* [Collected data]:
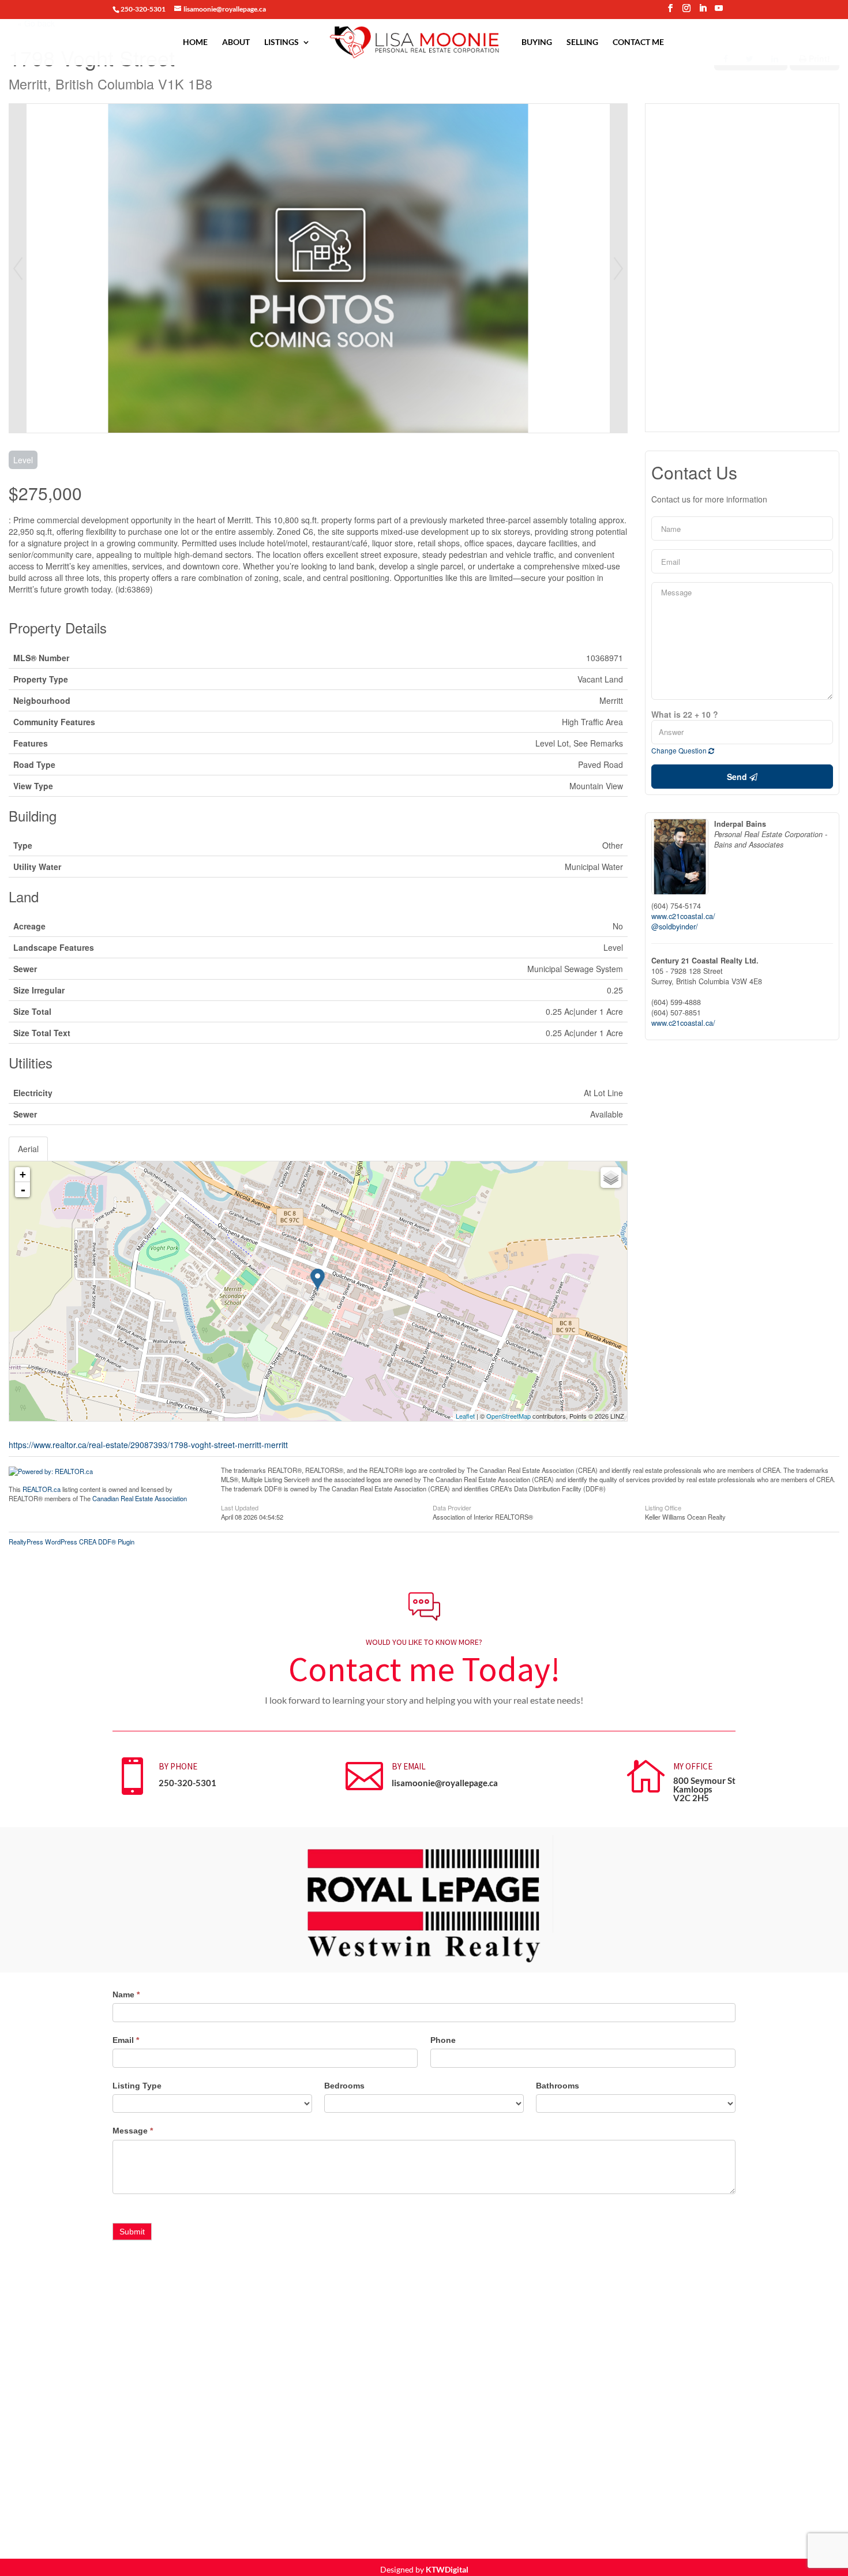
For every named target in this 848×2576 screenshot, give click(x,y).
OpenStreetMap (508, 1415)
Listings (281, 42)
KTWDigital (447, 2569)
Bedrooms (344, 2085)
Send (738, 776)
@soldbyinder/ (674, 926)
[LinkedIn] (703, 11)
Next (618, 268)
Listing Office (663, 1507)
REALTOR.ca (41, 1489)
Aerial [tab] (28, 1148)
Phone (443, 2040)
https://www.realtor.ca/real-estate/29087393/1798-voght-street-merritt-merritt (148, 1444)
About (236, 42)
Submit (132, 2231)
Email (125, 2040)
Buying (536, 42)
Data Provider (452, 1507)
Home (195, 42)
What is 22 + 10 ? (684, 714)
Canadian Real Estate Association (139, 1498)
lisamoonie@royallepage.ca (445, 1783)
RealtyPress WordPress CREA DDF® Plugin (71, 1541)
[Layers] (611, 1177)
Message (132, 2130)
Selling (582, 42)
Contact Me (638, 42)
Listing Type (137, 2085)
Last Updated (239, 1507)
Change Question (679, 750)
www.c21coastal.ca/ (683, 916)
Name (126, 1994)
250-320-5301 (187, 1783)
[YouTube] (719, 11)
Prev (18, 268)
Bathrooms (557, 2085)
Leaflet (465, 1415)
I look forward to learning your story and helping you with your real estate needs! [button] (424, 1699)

---

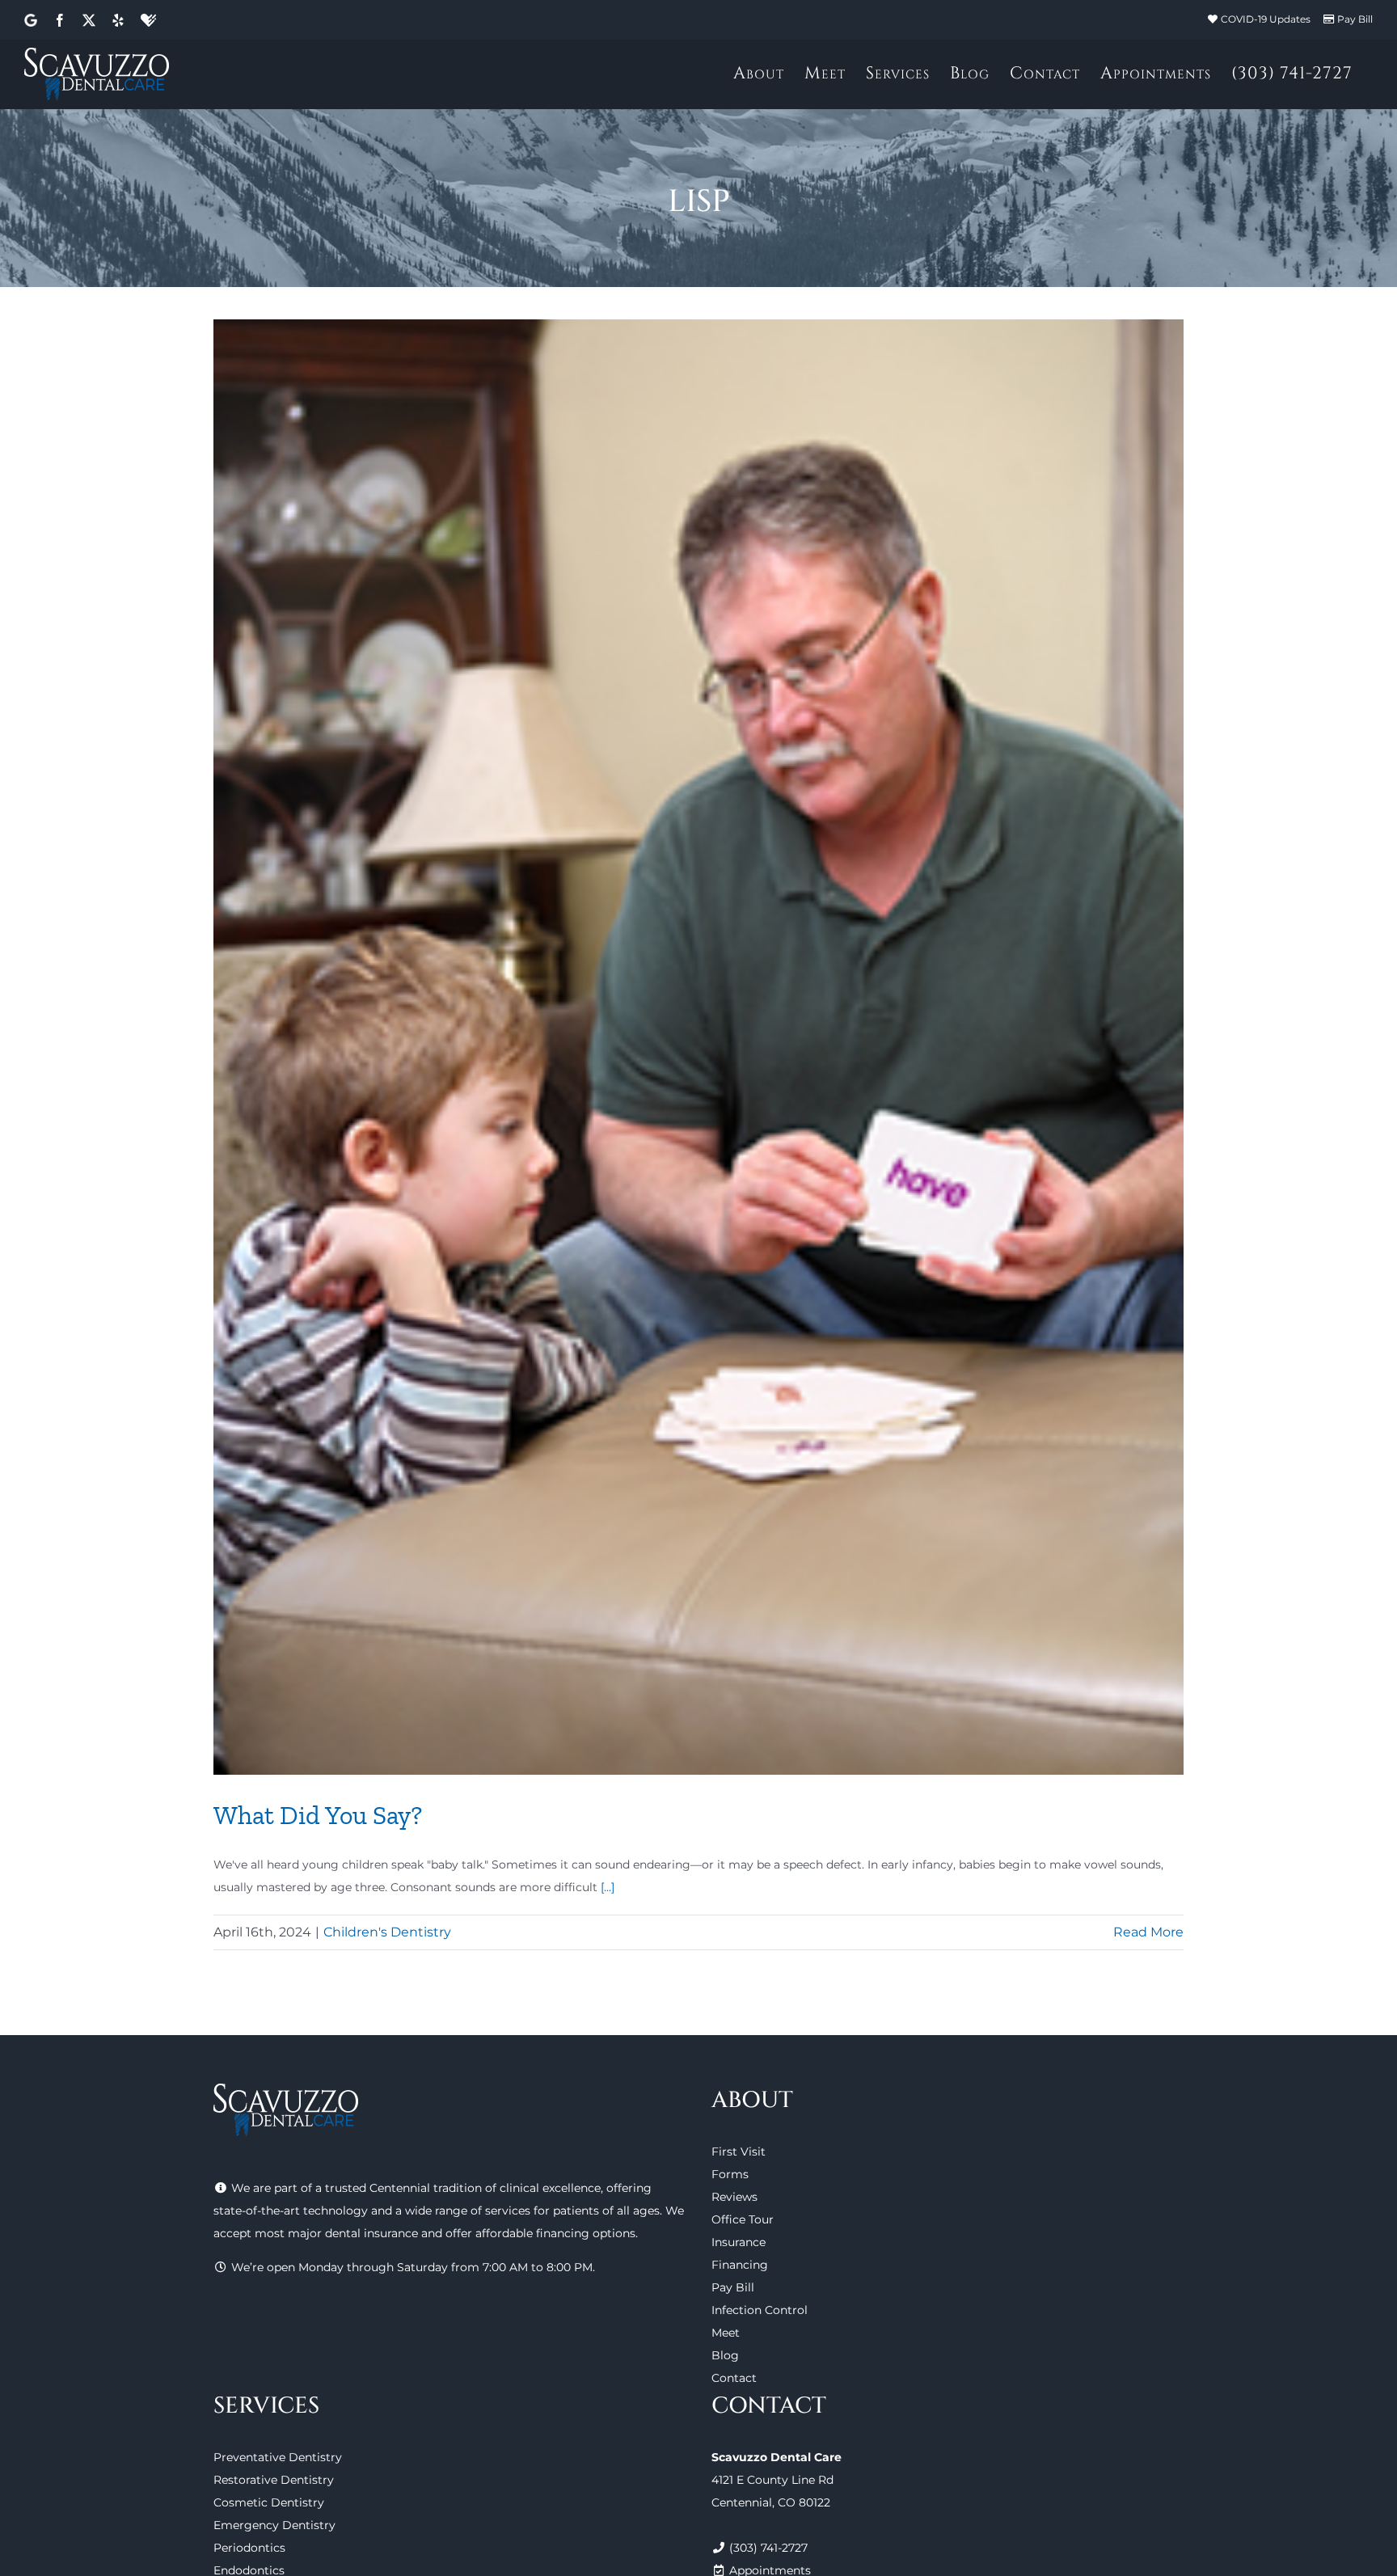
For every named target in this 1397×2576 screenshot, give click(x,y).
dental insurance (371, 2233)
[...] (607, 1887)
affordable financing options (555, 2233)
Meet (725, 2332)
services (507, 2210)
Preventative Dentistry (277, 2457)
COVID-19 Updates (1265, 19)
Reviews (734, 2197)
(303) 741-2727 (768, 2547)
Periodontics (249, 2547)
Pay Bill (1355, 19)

* [PROBLEM]: Of all the entries above, output exactly the lines between the one holding "Change Question (679, 750)" and the one holding "I look forward", inclusive.

* [COMPLETED TASK]:
Change Question (679, 750)
www.c21coastal.ca/ (683, 916)
Name (126, 1994)
250-320-5301 (187, 1783)
[YouTube] (719, 11)
Prev (18, 268)
Bathrooms (557, 2085)
Leaflet (465, 1415)
I look forward to learning your story and helping you with your real estate needs! [button] (424, 1699)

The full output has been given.